La querella fue interpuesta en el Juzgado de Distrito Civil de Rivas el 12 de marzo, contra los canadienses Orislao  Jaso y Marc Bonds, quienes aseguran contar con todos los respaldos legales para desarrollar la obra, entre ellos los permisos emitidos por la municipalidad de Tola.

Además exponen que las propiedades en cuestión les fueron cedidas en arriendo por la directiva de la comunidad indígena de Las Salinas de Nagualapa.

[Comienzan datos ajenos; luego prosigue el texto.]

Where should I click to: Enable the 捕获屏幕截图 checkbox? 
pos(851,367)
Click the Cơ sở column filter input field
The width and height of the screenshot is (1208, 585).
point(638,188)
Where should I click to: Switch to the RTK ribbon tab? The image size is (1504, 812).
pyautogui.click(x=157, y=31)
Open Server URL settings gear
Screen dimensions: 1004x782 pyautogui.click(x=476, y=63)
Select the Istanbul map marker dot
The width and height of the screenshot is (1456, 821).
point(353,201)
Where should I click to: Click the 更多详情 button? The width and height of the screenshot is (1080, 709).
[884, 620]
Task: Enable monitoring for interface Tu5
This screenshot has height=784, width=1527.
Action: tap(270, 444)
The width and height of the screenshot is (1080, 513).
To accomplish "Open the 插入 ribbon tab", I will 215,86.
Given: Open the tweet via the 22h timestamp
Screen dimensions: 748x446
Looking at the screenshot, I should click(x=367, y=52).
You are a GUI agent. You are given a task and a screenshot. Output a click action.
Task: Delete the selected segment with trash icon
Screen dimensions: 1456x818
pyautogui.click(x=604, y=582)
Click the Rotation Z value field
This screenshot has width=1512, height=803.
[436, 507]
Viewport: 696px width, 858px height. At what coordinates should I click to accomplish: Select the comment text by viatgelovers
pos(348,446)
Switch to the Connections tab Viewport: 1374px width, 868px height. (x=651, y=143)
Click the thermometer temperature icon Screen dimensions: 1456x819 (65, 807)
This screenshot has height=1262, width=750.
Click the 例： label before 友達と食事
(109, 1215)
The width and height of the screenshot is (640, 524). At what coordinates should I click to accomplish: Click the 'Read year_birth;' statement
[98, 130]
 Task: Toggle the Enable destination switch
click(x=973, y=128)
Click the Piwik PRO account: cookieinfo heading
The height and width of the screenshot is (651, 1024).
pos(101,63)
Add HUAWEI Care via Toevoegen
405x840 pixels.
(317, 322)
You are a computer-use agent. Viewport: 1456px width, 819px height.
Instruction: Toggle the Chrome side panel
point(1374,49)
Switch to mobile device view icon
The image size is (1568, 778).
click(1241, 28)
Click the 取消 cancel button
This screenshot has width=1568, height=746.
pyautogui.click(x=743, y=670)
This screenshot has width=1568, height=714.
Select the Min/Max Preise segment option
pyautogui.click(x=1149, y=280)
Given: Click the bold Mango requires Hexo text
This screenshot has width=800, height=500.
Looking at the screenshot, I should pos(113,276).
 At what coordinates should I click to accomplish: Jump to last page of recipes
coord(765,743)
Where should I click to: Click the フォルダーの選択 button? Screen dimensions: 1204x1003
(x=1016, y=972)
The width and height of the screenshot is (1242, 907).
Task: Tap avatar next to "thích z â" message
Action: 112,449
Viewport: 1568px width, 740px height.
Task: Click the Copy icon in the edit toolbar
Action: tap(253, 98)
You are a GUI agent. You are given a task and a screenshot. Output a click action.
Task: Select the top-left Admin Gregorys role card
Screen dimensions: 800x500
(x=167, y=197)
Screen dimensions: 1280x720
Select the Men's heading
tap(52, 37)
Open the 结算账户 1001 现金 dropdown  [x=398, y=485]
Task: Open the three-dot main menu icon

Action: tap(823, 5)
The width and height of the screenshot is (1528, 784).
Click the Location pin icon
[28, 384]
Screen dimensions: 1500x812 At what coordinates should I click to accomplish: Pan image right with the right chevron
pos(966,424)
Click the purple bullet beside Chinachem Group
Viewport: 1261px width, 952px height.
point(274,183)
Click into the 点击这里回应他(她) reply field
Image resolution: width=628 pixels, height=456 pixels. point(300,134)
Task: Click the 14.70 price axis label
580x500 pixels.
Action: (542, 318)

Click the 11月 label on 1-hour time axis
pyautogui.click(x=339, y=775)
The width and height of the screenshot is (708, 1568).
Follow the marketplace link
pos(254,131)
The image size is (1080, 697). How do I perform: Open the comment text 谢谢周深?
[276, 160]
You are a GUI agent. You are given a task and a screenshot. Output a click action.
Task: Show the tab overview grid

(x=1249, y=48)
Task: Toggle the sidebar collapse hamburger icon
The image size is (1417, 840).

Según la demanda de los hermanos Carla, Gina, Griselda, Guillermo y Marlene Ayerdis Rodas, los extranjeros están construyendo dentro de una propiedad de 5 manzanas que les pertenece desde el 25 de marzo de 1977.

A la vez expresan que la propiedad está inscrita en el Registro Público de Rivas, con cuenta registral número 22,687, asiento uno, folio 231 del tomo 228. En la querella presentada a inicios del mes de octubre de 2014 señalan que fueron despojados de la propiedad por los canadienses.

Rechazan acusación

No obstante, los inversionistas se mostraron sorprendidos por el reclamo de los Ayerdis Rodas ya que aducen que ni los conocen. “Es falso que en octubre hayamos tomado por la fuerza esta propiedad, cuando en mi caso inicié mi proyecto en julio del 2014”, apuntó Bonds.

Los extranjeros aseguran que construyen en terrenos de la comunidad indígena, y que sus líderes que son los que administran estas tierras, les otorgaron sus respectivos contratos de arriendo.

“Mi contrato de arriendo es de 1,547 varas cuadradas que es donde desarrollamos el proyecto turístico de más de 220 mil dólares que consistirá en un hostal de cinco habitaciones, más cinco cabañas, piscina y bar, y con el proyecto ya generamos ocho empleos”, detalló Bonds.

En tanto, Jaso presenta un contrato de arriendo de cinco manzanas otorgado el 23 de diciembre del 2004 por el entonces presidente de la comunidad indígena Bartolomé Castillo, por el cual se estableció un canon de US$ 400 al año por manzana.

Dijo que en esta propiedad construye el hotelito de ocho habitaciones “Jardines del Paraíso” donde en su etapa final de construcción piensa construir una piscina, bar y restaurante con una inversión US$300,000.

Los canadienses dijeron que continúan erigiendo sus proyectos, pero que temen perder su inversión.

La querella de los hermanos Ayerdys Rodas, también ha generado inquietud entre inversionistas de la zona entre ellos el australiano Jackson Rowland, propietario del hotel Magnific Rock, “ya que hay temor que también vengan a decirnos que estamos en áreas que no son de la comunidad” comentó.